Es ist "Wümmetzyt" im geschichtsträchtigen Surbtal, wo der Weinbau seit jeher betrieben wird. In Endingen ist vieles vom alten Dorfkern noch erhalten geblieben. Ein Einfamilienhaus-Quartier am Hang durchquerend führt eine schmale Strasse in Richtung Baldingen. An der Ostflanke vor der Waldgrenze liegt der Sandacher mit mehreren Weingärten in sonnenexponierter Lage.
Aus den Rebzeilen heraus hört man Schnappgeräusche. Hie und da Zwischenrufe. Das emsige Treiben hat zur Mittagszeit eben erst begonnen.

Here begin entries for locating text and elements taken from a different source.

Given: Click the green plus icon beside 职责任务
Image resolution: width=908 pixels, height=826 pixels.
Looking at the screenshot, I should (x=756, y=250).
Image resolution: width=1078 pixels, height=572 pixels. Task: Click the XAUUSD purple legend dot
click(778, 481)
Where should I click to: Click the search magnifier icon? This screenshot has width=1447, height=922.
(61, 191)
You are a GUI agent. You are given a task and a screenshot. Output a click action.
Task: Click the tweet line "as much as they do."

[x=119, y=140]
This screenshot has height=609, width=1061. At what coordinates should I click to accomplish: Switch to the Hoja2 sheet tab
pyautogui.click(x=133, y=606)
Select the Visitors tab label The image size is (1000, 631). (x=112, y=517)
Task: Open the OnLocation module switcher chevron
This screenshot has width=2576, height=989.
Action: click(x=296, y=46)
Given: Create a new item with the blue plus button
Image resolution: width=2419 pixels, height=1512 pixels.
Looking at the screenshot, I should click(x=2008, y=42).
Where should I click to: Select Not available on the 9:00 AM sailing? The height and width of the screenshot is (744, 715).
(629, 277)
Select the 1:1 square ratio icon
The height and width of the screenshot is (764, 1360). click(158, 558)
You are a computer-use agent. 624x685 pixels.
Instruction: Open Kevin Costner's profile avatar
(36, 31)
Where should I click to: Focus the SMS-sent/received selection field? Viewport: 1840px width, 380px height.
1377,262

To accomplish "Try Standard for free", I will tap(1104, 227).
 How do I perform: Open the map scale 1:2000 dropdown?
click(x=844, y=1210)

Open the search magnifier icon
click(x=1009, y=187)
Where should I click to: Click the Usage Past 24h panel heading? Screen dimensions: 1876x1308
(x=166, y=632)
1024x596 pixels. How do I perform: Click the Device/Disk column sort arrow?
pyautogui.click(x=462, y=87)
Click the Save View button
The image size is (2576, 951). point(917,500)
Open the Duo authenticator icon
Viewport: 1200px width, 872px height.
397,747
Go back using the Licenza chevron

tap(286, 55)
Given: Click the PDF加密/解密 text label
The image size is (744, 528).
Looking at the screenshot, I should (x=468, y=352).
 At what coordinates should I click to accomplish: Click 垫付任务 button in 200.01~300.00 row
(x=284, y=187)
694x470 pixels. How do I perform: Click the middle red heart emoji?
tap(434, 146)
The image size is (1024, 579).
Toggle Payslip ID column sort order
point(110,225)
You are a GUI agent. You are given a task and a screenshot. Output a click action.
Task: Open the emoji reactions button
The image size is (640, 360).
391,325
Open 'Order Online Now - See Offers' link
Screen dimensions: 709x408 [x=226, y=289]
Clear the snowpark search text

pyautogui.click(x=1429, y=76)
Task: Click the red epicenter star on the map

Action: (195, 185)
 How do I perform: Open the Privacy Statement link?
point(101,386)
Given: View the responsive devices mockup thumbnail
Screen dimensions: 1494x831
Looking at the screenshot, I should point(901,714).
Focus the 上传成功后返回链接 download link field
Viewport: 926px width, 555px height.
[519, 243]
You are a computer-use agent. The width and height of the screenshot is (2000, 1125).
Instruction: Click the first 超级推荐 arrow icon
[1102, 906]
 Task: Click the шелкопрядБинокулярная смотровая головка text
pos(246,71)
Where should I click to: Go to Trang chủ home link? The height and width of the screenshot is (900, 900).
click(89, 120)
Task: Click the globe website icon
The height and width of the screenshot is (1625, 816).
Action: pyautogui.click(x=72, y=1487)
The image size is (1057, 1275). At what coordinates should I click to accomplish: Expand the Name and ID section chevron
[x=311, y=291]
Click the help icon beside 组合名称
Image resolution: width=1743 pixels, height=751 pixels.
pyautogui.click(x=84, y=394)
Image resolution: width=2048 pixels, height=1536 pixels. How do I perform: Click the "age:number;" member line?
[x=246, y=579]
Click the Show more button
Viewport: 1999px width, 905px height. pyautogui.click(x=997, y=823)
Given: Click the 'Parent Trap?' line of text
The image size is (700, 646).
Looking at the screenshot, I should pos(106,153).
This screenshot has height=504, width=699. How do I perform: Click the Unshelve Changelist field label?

Mit Handschuhen, griffigen Scheren, Plastikeimern und gutem Schuhwerk ausgerüstet macht sich eine Truppe von mehr als einem Dutzend Leuten an die Arbeit. Die gelblich-grünen Pinot-blanc-Trauben, die gelesen werden, sind voller Beeren und glänzen im Licht der Sonne.
Schnell werden die traditionellen, orangen Wümmetkisten aus Kunststoff mit den geschnittenen Trauben gefüllt. Die Kistli können auf einen eigens konstruierten Metallschlitten gestapelt und dann so den Hang heruntergezogen werden. Am unteren Ende des Rebhangs ist ein Anhänger mit mehreren Erntestanden (Fassungsvermögen ca. 400-450 kg) bereit estellt.
Seit Jahren bewährt
Starke Männer warten, bis sie das Erntegut der Helfer in solche Behälter sorgfältig umfüllen können. Lukas Baumgartner, der Betriebsleiter und Inhaber des Familienbetriebs Baumgartner Weinbau in Tegerfelden, koordiniert die Arbeitseinsätze und sorgt dafür, dass beim Heben der wertvollen Last nichts schief geht.
Baumgartners setzen seit vielen Jahren auf das beherzte Engagement von Erntehelfern. "Heute haben wir zwei neue dabei. Unsere Equipe baut sich fortlaufend wieder auf", erläutert Baumgartner. "Wir rekrutieren aus unserem Kreis von Verwandten und Kollegen. Aber vor allem sind viele unserer Kunden beste Freunde geworden, auf die wir zählen dürfen." Die temporären Erntehelfer werden nach Anzahl Stunden entlöhnt. Ausbezahlt werden sie in Naturalien in Form von Weinflaschen, die sie aus dem Sortiment des Familienbetriebs auswählen.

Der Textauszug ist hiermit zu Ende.